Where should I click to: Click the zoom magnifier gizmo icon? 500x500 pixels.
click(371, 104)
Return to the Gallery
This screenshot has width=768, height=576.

• • • •

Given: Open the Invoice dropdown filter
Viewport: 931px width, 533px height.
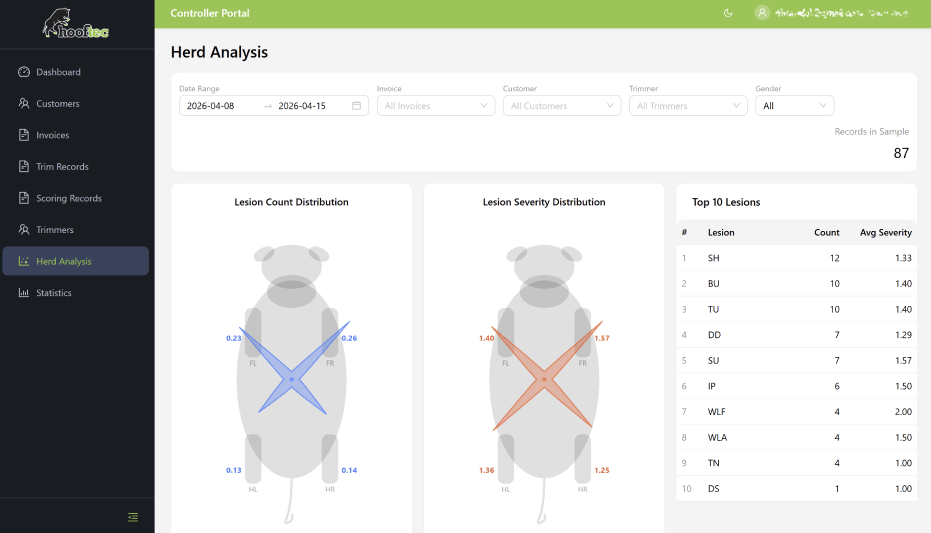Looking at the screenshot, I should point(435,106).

• • • •

__PROBLEM TO WORK ON__:
Please copy, exactly and with nothing else, the lines above beginning at the line that has "Where should I" and ending with the line that has "This screenshot has width=768, height=576.".

__THE ANSWER__:
Where should I click to: Click the zoom magnifier gizmo icon? 500x500 pixels.
click(371, 104)
Return to the Gallery
This screenshot has width=768, height=576.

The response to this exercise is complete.